Anne of Green Gables Novels #1: Anne of Green Gables
By Lucy Maud Montgomery
Matthew and Marilla Cuthbert have decided to adopt an orphan. They want a nice sturdy boy to help Matthew with the farm chores. The orphanage sends a girl instead - a mischievous, talkative redhead who the Cuthberts are sure will be no use at all. But as soon as Anne arrives at the snug white farmhouse called Green Gables, she knows she wants to stay forever. And the longer Anne stays, the harder it is for anyone to imagine Green Gables without her.

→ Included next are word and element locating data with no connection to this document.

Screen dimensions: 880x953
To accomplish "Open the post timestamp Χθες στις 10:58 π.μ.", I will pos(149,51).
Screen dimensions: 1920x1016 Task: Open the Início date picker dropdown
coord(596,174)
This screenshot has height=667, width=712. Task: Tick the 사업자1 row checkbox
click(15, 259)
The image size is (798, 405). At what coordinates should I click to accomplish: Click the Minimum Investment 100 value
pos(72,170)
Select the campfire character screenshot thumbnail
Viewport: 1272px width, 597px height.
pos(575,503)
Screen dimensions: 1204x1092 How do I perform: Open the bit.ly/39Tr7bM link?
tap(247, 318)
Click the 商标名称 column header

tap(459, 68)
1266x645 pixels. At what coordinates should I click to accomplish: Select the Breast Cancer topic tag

That is what Anne of Green Gables is about. An adorable orphaned girl. Yes, we learn she has had a miserable childhood prior to coming to Green Gables, but we also learn that she has an indomitable, creative spirit. As a result, the difficulties in her past are barely blips in the scope of her future.
This is not the Anne in the new Anne with an E series on Netflix. Here's a trailer for it if you haven't watched it yet.
What we generally assume from the book as Anne's quirky, imaginative, lively characteristics are turned into post-traumatic, survival mechanisms.
While entertaining, it is not the Anne of Lucy Maud Montgomery. It is a gritty, realistic view written by Moira Walley-Beckett, a writer known for her work on “Breaking Bad." The saying "consider the source" applies well in this situation.
This Anne is more violent.
She is more worldly (not by her own fault, but she still is.)
Yes, there was feminism in the book but it was first wave feminism. Think suffragists. But Anne with an E presents more of the third wave feminism we face today.
Attempts to flesh out other characters brings additional topics not mentioned in Montgomery's like attempted suicide and lesbianism.
It shows victimization without victors.
As Annie Holmquist noted in her commentary,
The main, praiseworthy characters, such as Anne, Leslie, and others, were those who had endured genuine suffering – including sexual harassment, bullying, and poverty - but rose above those tragedies and determined not to fixate on them. They moved on with life and seemed happier and better adjusted than those who had minor problems, but chose to continually air them to everyone who would listen. In other words, Montgomery gives the subtle message that dwelling on one’s victimhood – no matter how big or small – only makes things worse.
So, while we have watched it, I don't fully recommend it. One benefit of watching, however, is that my daughter wants to read the book now to meet the "real" Anne!